**AIM:** According to the article about Grapeshot, where and in what year was the company founded?

┌─ ARTICLE

John Snyder, Grapeshot co-founder, joins us to discuss the future of contextual advertising, and how contextual tech solves some of the industry’s trickiest challenges.

I was deeply saddened to hear that Oracle Data Cloud is closing its advertising data services, including Grapeshot, the contextual targeting and brand safety business I founded in Cambridge, UK, in 2006 and later sold to Oracle. 

At the time of acquisition in 2018, Grapeshot was breaking new ground for contextual. A dedicated team of people was making significant headway in positive targeting, defensive brand safety, and autonomous, trends-based content predictions for individual brand campaigns. 

John Snyder, Grapeshot co-founder

Back in 2016, it felt amazing that we could crawl hundreds of millions of new web pages per day, adding them into a massive index of the open internet from where we translated them into queries to find relevant campaign briefs. I am so proud of the engineers who put together systems driving 2m queries per second, or 4bn searches an hour, across 148 countries and 70 languages – with just milliseconds to give DSPs the answer, per bid.

Grapeshot was truly global in reach and delivered precision targeting based only on the URL, and the words written into each page. It hurts me to see this world-class search technology buried beneath the rubble of closure because of our sector’s pre-occupation with behavioural targeting over the last ten years. 

Facing the addressability crisis


Meanwhile, of course, the addressability crisis continues - Google may no longer be axing cookies, but an unstoppable wave of privacy and awareness was started with GDPR, and customers will most likely be switching cookies off in Chrome themselves.

└─
┌─ RECORD SET

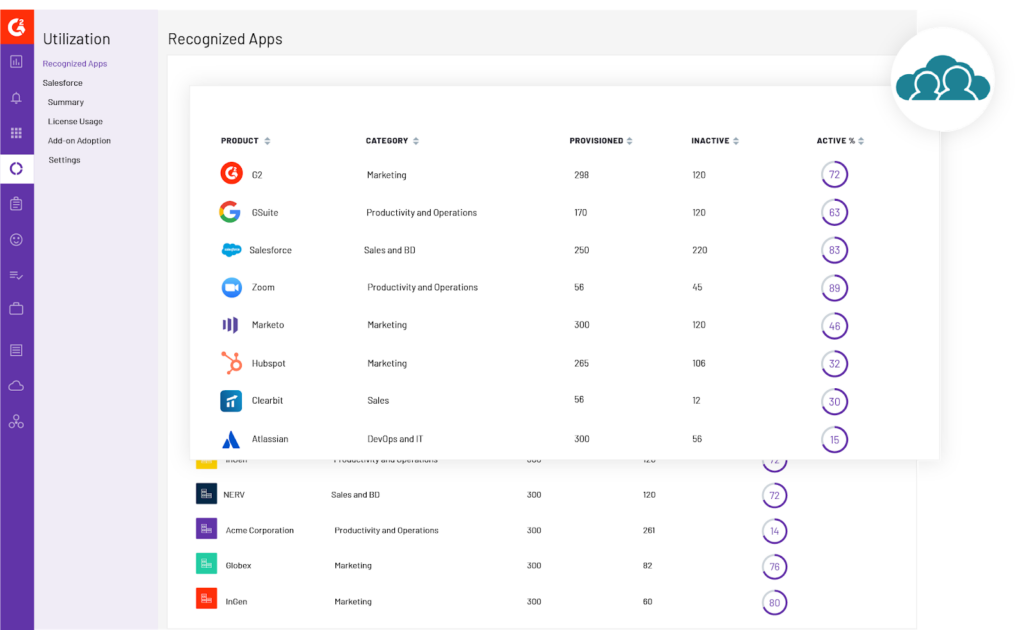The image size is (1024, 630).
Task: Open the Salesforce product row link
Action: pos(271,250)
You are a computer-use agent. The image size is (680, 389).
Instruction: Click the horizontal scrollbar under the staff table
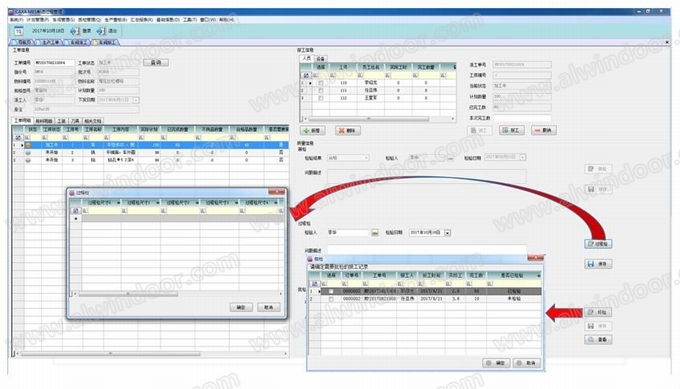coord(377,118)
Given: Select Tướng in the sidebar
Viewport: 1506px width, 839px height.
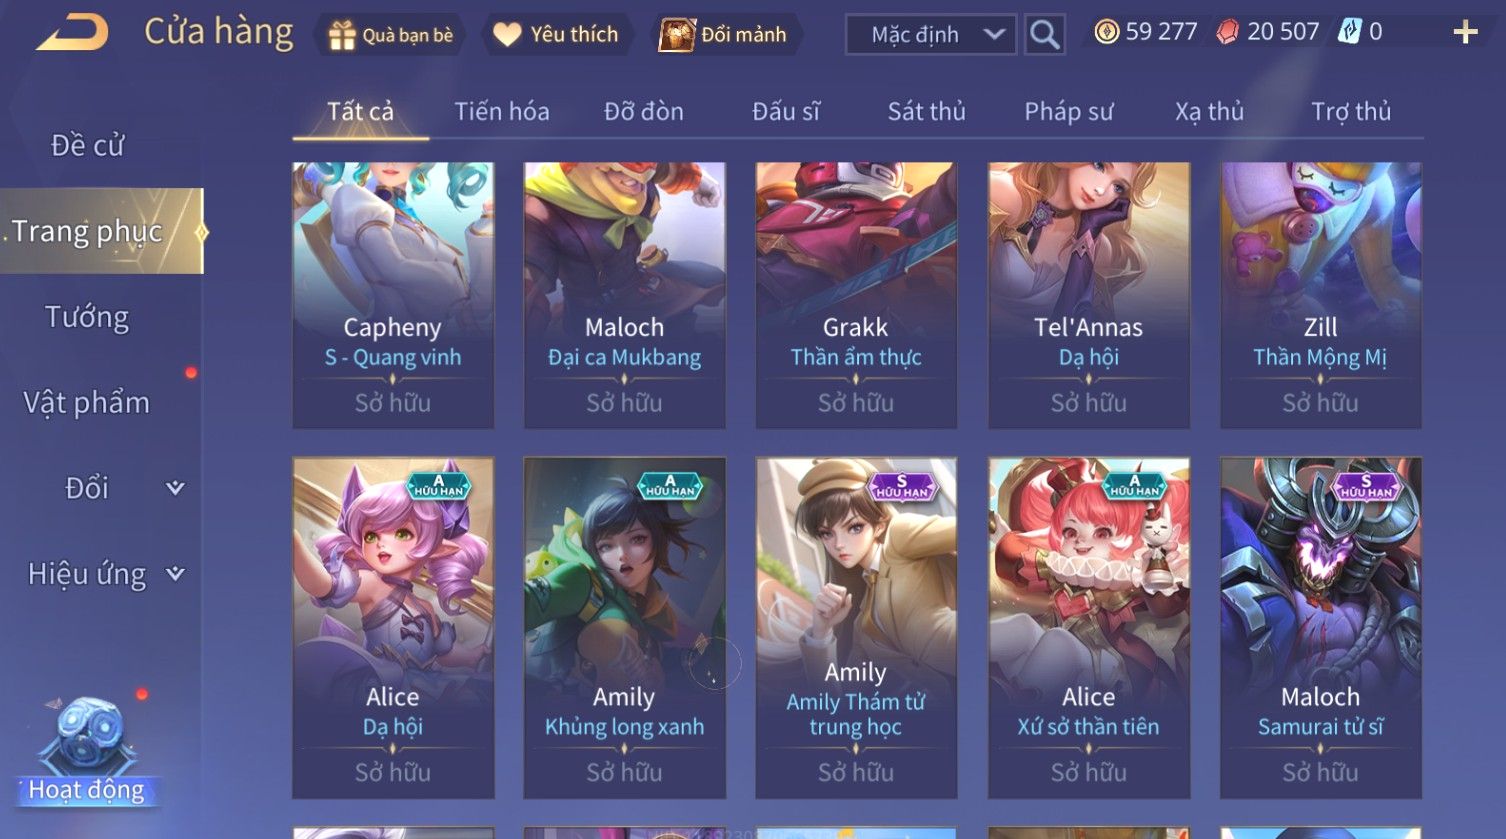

└─
┌─ RECORD SET

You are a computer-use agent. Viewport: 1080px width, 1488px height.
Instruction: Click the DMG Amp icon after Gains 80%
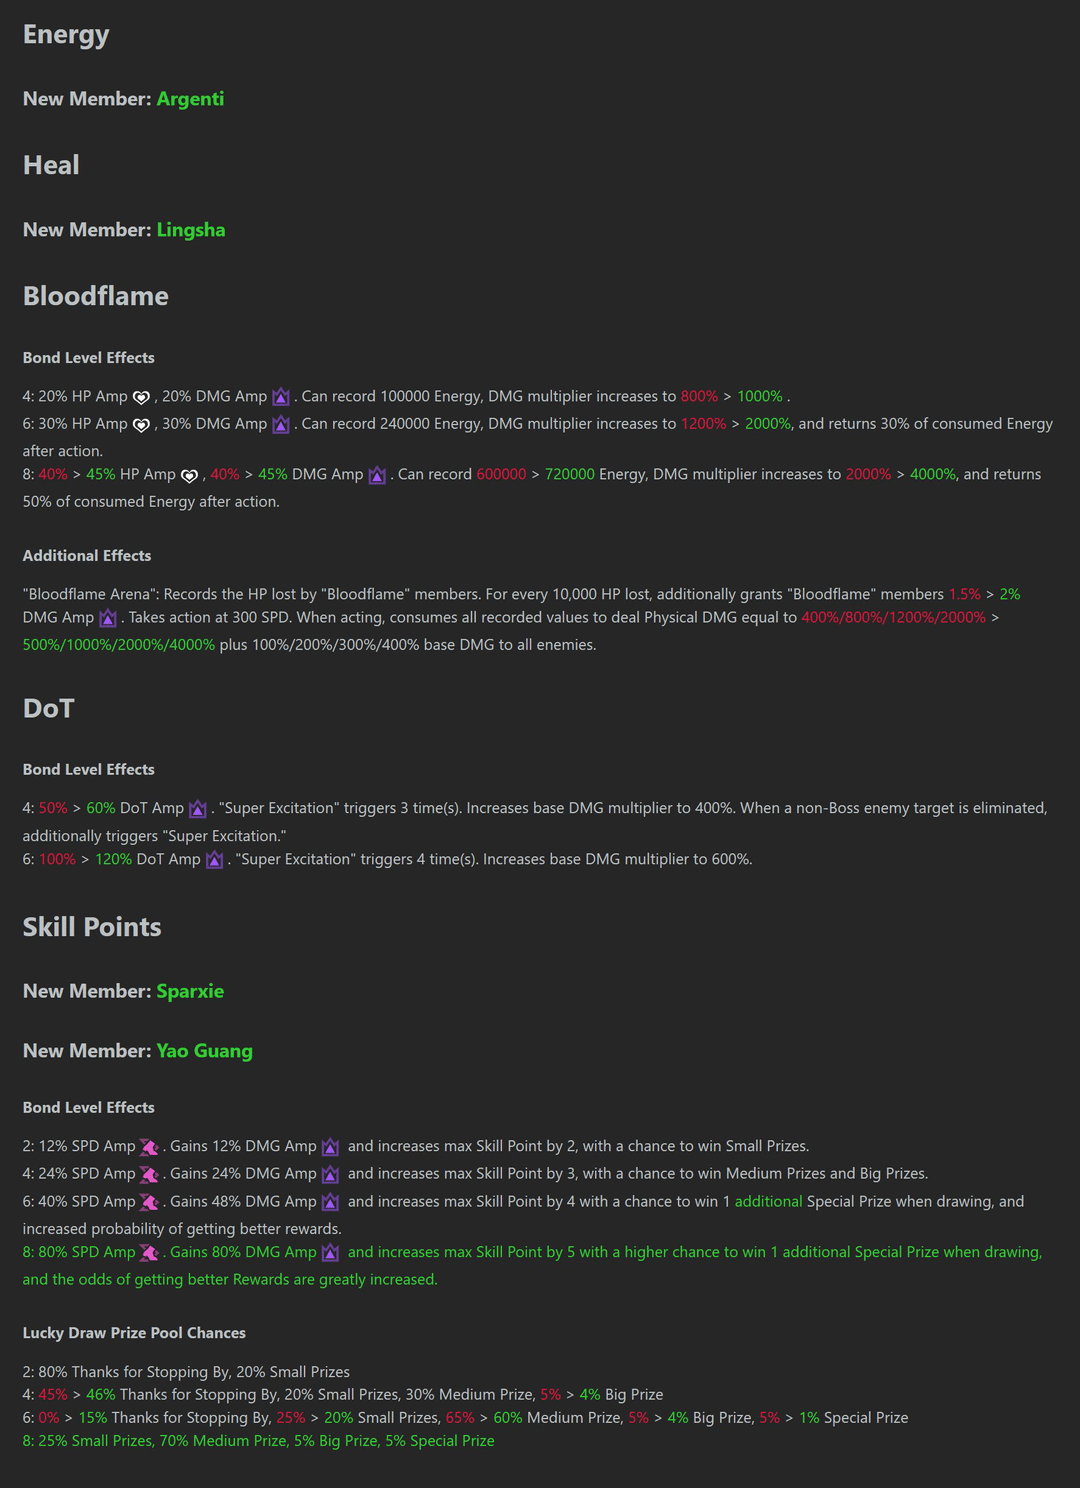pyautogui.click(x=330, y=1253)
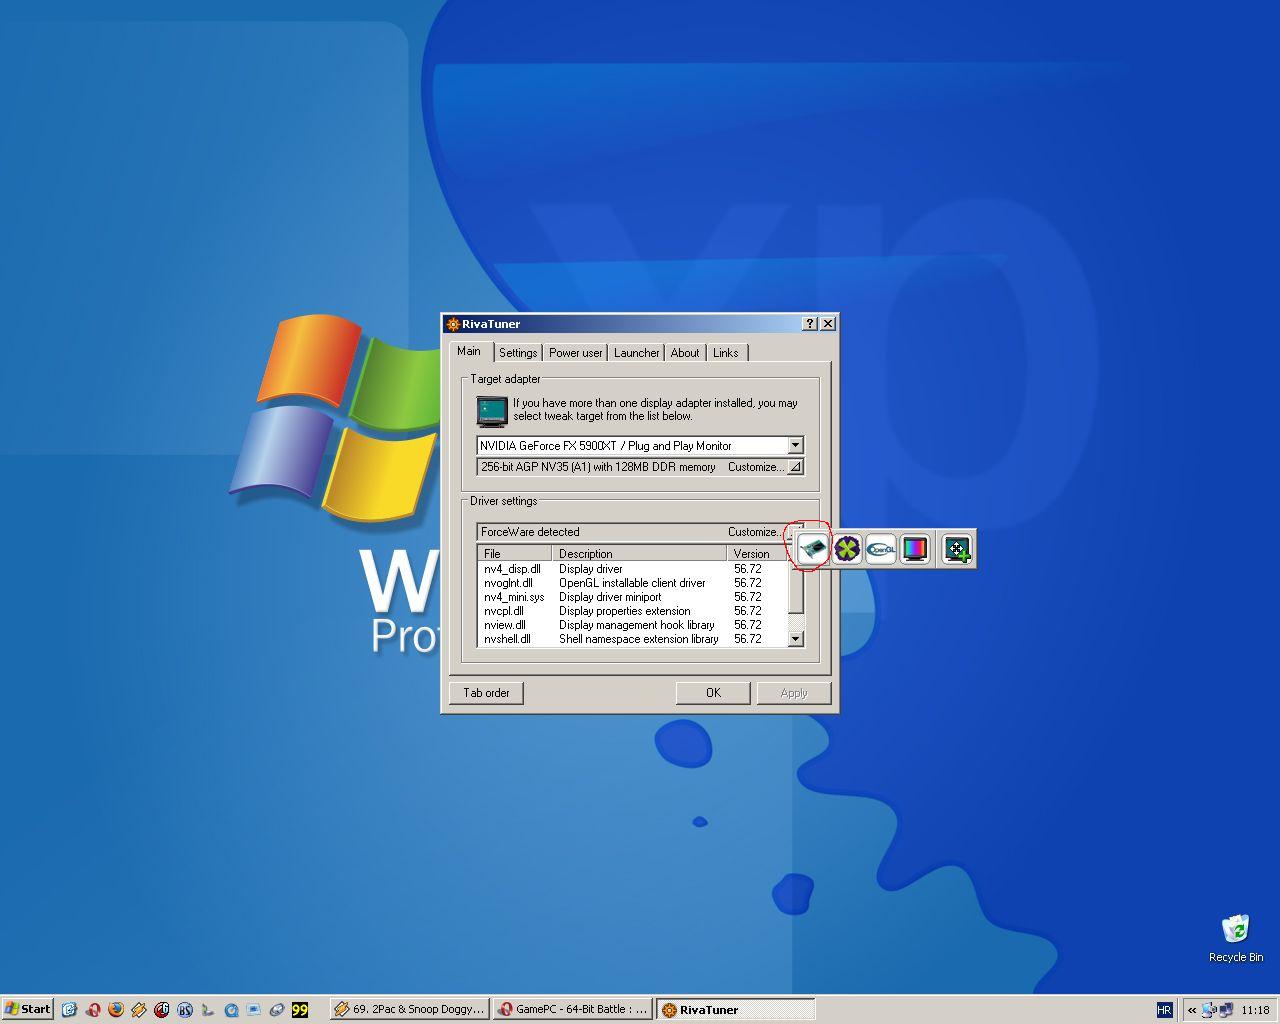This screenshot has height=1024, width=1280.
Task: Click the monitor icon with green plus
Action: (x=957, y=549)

└─

**TASK RESULT:** Grapeshot was founded in Cambridge, UK, in 2006.